Work to complete: Leaving out any pictures, transcribe every record exactly.

Task inputs:

──────────────────────────────

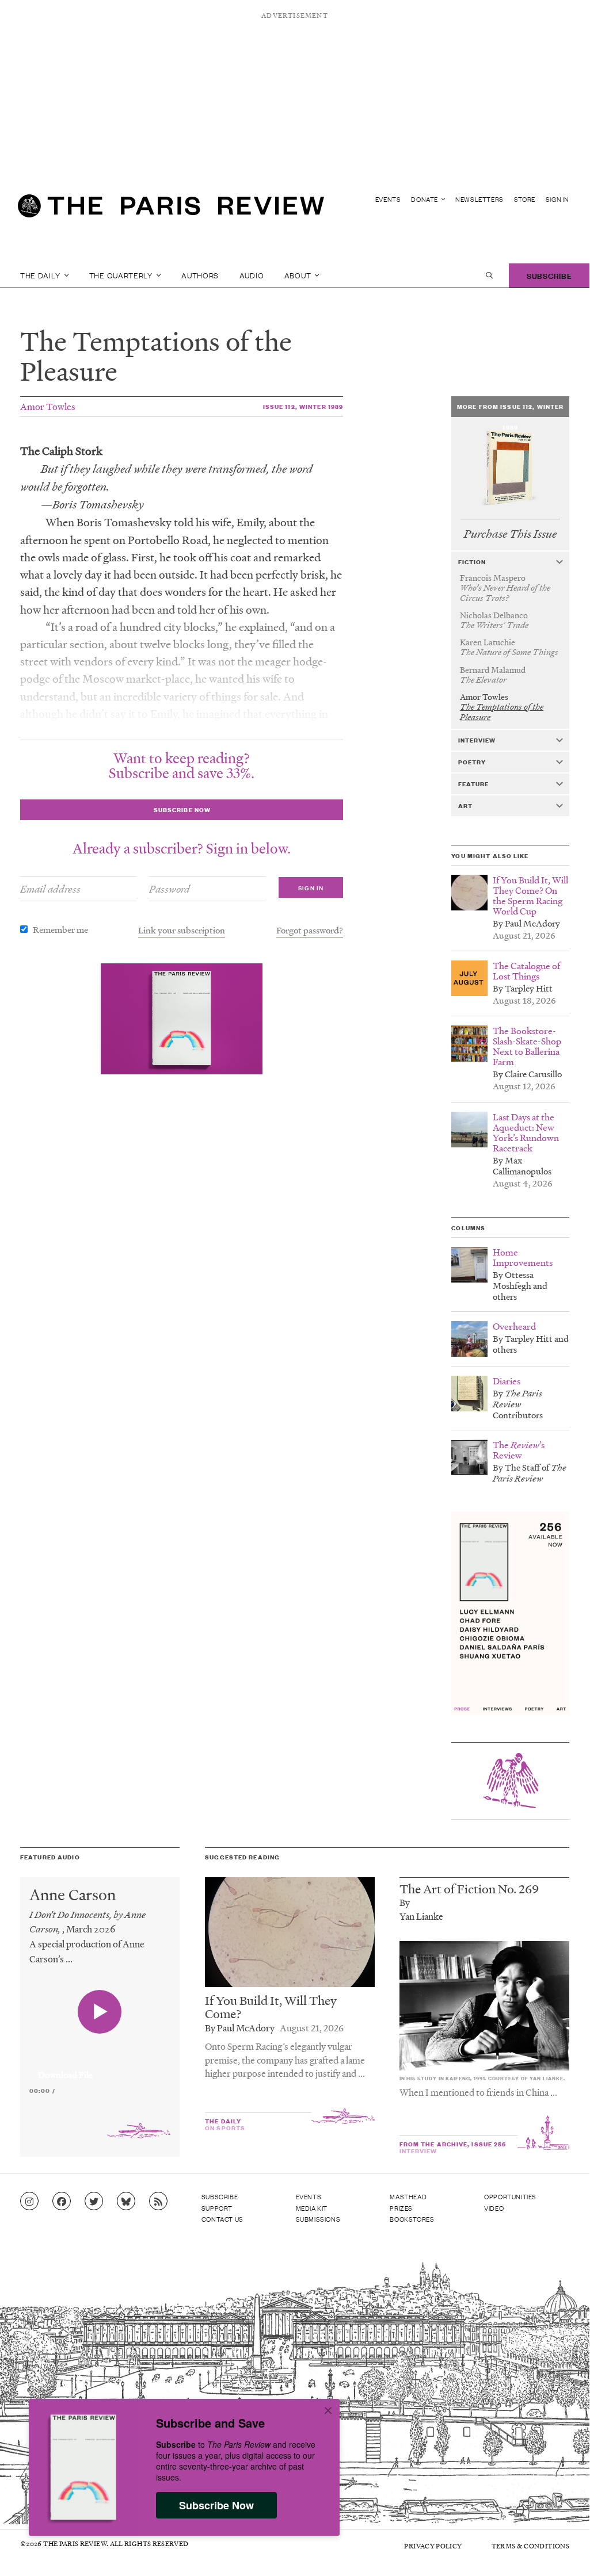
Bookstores (412, 2219)
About (298, 275)
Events (388, 199)
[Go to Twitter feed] (94, 2201)
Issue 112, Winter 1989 (303, 406)
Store (524, 199)
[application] (99, 2068)
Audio (251, 275)
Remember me (60, 929)
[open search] (489, 275)
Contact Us (222, 2219)
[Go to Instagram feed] (29, 2201)
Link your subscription (181, 930)
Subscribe (549, 275)
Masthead (408, 2196)
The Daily (41, 275)
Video (494, 2208)
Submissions (318, 2219)
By (404, 1902)
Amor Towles (47, 406)
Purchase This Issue (510, 534)
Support (217, 2208)
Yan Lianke (421, 1916)
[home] (171, 210)
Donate (425, 199)
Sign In (557, 199)
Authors (200, 275)
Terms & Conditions (530, 2546)
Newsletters (479, 199)
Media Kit (312, 2208)
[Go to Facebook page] (61, 2201)
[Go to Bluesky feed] (126, 2201)
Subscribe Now (216, 2505)
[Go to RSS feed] (158, 2201)
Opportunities (510, 2196)
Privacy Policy (433, 2546)
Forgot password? (309, 930)
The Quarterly (122, 275)
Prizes (401, 2208)
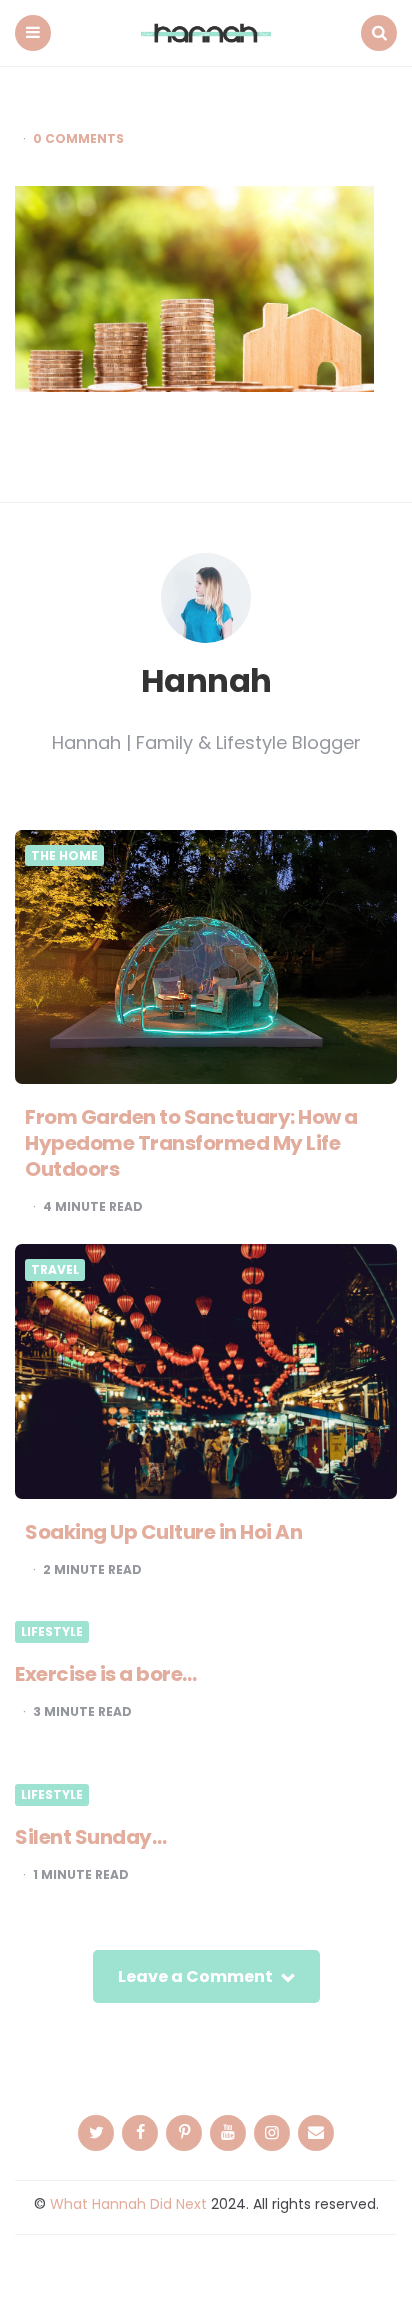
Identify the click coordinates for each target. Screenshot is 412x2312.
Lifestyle (52, 1632)
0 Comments (78, 139)
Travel (55, 1270)
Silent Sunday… (90, 1837)
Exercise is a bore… (106, 1674)
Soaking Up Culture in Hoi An (163, 1532)
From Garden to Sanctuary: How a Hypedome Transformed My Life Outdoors (191, 1143)
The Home (64, 856)
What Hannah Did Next (128, 2204)
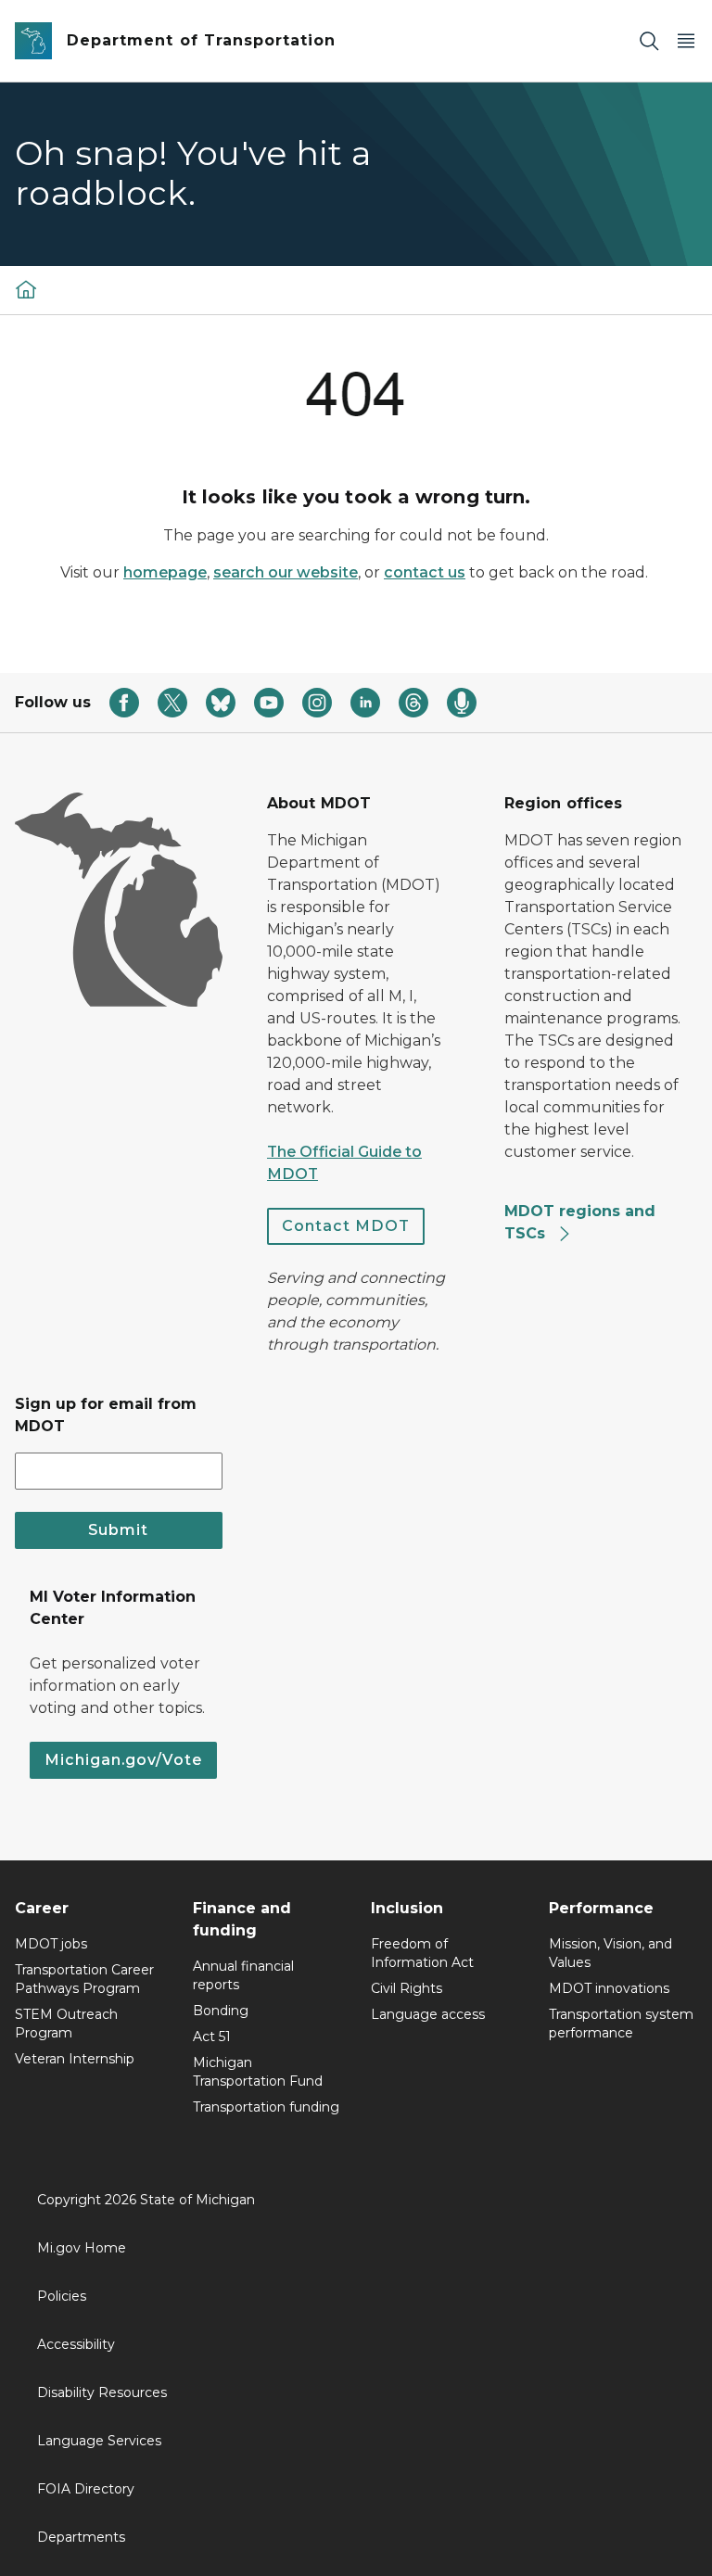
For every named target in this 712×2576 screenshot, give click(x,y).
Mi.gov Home (81, 2248)
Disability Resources (102, 2392)
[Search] (649, 41)
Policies (61, 2296)
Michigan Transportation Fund (258, 2071)
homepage (165, 572)
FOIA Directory (85, 2489)
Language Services (99, 2440)
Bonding (220, 2010)
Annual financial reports (243, 1975)
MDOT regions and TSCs (579, 1222)
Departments (81, 2537)
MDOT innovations (609, 1988)
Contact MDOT (346, 1226)
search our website (285, 572)
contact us (424, 572)
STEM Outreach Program (66, 2023)
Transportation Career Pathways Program (84, 1979)
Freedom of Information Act (422, 1953)
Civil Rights (406, 1988)
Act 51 (212, 2036)
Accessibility (76, 2344)
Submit (118, 1530)
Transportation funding (266, 2107)
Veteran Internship (74, 2058)
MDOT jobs (51, 1943)
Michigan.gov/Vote (123, 1760)
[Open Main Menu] (686, 41)
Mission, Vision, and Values (610, 1953)
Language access (428, 2014)
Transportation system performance (621, 2023)
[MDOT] (26, 289)
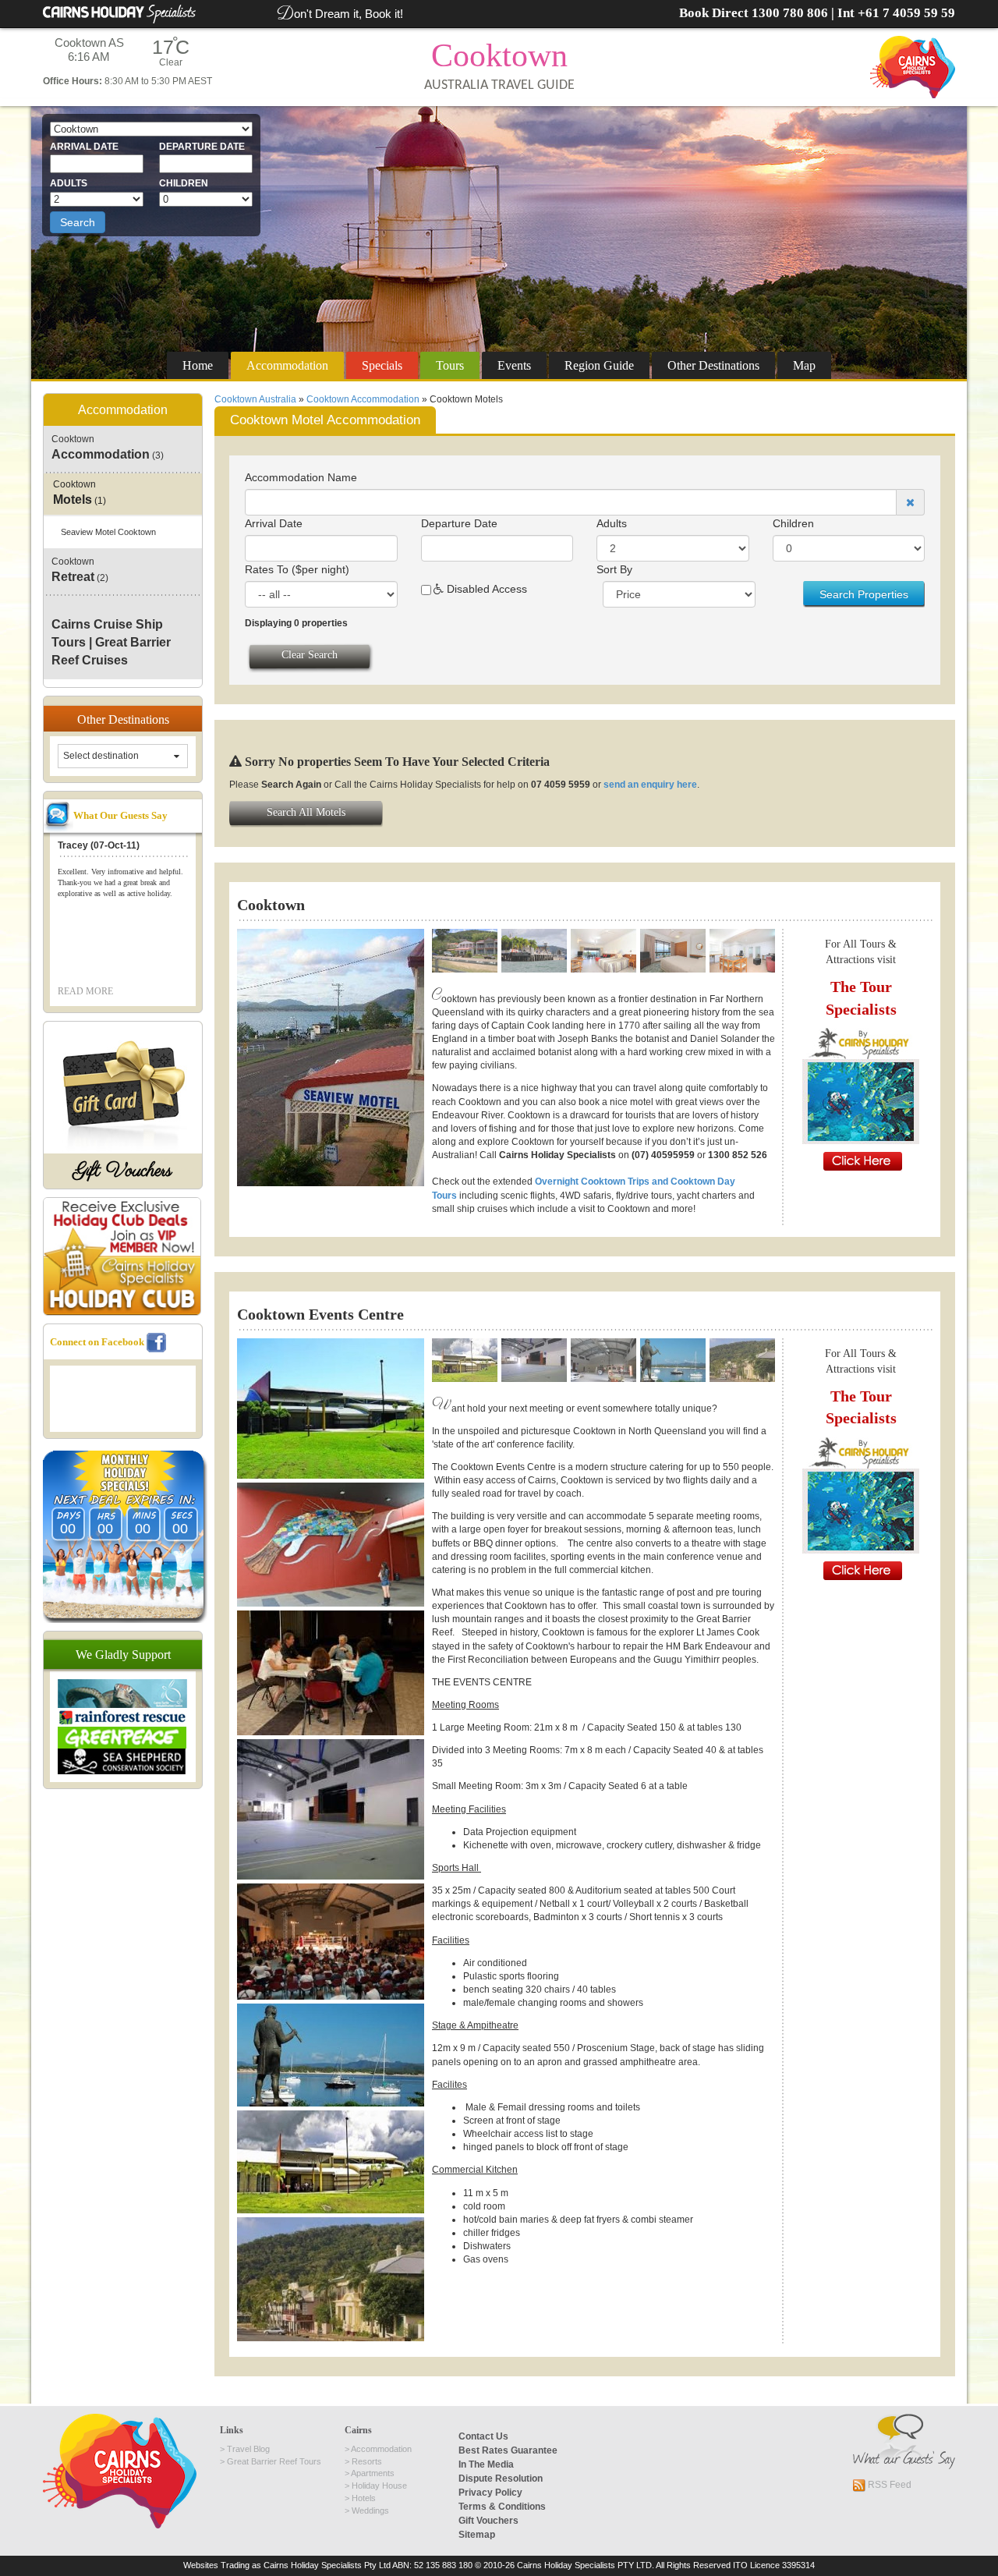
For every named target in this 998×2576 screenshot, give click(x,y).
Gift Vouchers (122, 1171)
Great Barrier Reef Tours (274, 2461)
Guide (599, 365)
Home (197, 365)
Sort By (614, 569)
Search (77, 222)
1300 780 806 (790, 12)
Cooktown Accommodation (362, 399)
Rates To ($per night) (297, 569)
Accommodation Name (301, 477)
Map (804, 365)
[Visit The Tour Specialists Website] (861, 1162)
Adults (68, 183)
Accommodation (287, 365)
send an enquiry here (650, 784)
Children (183, 183)
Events (514, 365)
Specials (382, 365)
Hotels (364, 2498)
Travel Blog (248, 2449)
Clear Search (309, 655)
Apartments (373, 2473)
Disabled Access (485, 589)
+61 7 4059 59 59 (906, 12)
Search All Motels (306, 812)
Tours (450, 365)
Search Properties (863, 594)
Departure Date (202, 146)
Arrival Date (84, 146)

──────────────────────────────

Result:
Bookstores (412, 2219)
About (298, 275)
Events (388, 199)
[Go to Twitter feed] (94, 2201)
Issue 112, Winter 1989 (303, 406)
Store (524, 199)
[application] (99, 2068)
Audio (251, 275)
Remember me (60, 929)
[open search] (489, 275)
Contact Us (222, 2219)
[Go to Instagram feed] (29, 2201)
Link your subscription (181, 930)
Subscribe (549, 275)
Masthead (408, 2196)
The Daily (41, 275)
Video (494, 2208)
Submissions (318, 2219)
By (404, 1902)
Amor Towles (47, 406)
Purchase This Issue (510, 534)
Support (217, 2208)
Yan Lianke (421, 1916)
[home] (171, 210)
Donate (425, 199)
Sign In (557, 199)
Authors (200, 275)
Terms & Conditions (530, 2546)
Newsletters (479, 199)
Media Kit (312, 2208)
[Go to Facebook page] (61, 2201)
[Go to Bluesky feed] (126, 2201)
Subscribe Now (216, 2505)
[Go to RSS feed] (158, 2201)
Opportunities (510, 2196)
Privacy Policy (433, 2546)
Forgot password? (309, 930)
The Quarterly (122, 275)
Prizes (401, 2208)
Identify the click coordinates for each target. Screenshot is 412x2312.
Lifestyle (52, 1632)
0 Comments (78, 139)
Travel (55, 1270)
Silent Sunday… (90, 1837)
Exercise is a bore… (106, 1674)
Soaking Up Culture in Hoi An (163, 1532)
From Garden to Sanctuary: How a Hypedome Transformed My Life Outdoors (191, 1143)
The Home (64, 856)
What Hannah Did Next (128, 2204)
For every named target in this 712×2576 screenshot, give click(x,y).
Mi.gov Home (81, 2248)
Disability Resources (102, 2392)
[Search] (649, 41)
Policies (61, 2296)
Michigan Transportation Fund (258, 2071)
homepage (165, 572)
FOIA Directory (85, 2489)
Language Services (99, 2440)
Bonding (220, 2010)
Annual financial reports (243, 1975)
MDOT regions and TSCs (579, 1222)
Departments (81, 2537)
MDOT innovations (609, 1988)
Contact MDOT (346, 1226)
search our website (285, 572)
contact us (424, 572)
STEM Outreach Program (66, 2023)
Transportation Career Pathways Program (84, 1979)
Freedom of Information Act (422, 1953)
Civil Rights (406, 1988)
Act 51 (212, 2036)
Accessibility (76, 2344)
Submit (118, 1530)
Transportation funding (266, 2107)
Veteran Internship (74, 2058)
MDOT jobs (51, 1943)
Michigan.gov/Vote (123, 1760)
[Open Main Menu] (686, 41)
Mission, Vision, and Values (610, 1953)
Language access (428, 2014)
Transportation system performance (621, 2023)
[MDOT] (26, 289)
For every named target in this 998×2576 screenshot, give click(x,y).
Gift Vouchers (122, 1171)
Great Barrier Reef Tours (274, 2461)
Guide (599, 365)
Home (197, 365)
Sort By (614, 569)
Search (77, 222)
1300 780 806 (790, 12)
Cooktown Accommodation (362, 399)
Rates To ($per night) (297, 569)
Accommodation Name (301, 477)
Map (804, 365)
[Visit The Tour Specialists Website] (861, 1162)
Adults (68, 183)
Accommodation (287, 365)
send an enquiry here (650, 784)
Children (183, 183)
Events (514, 365)
Specials (382, 365)
Hotels (364, 2498)
Travel Blog (248, 2449)
Clear Search (309, 655)
Apartments (373, 2473)
Disabled Access (485, 589)
+61 7 4059 59 59 (906, 12)
Search All Motels (306, 812)
Tours (450, 365)
Search Properties (863, 594)
Departure Date (202, 146)
Arrival Date (84, 146)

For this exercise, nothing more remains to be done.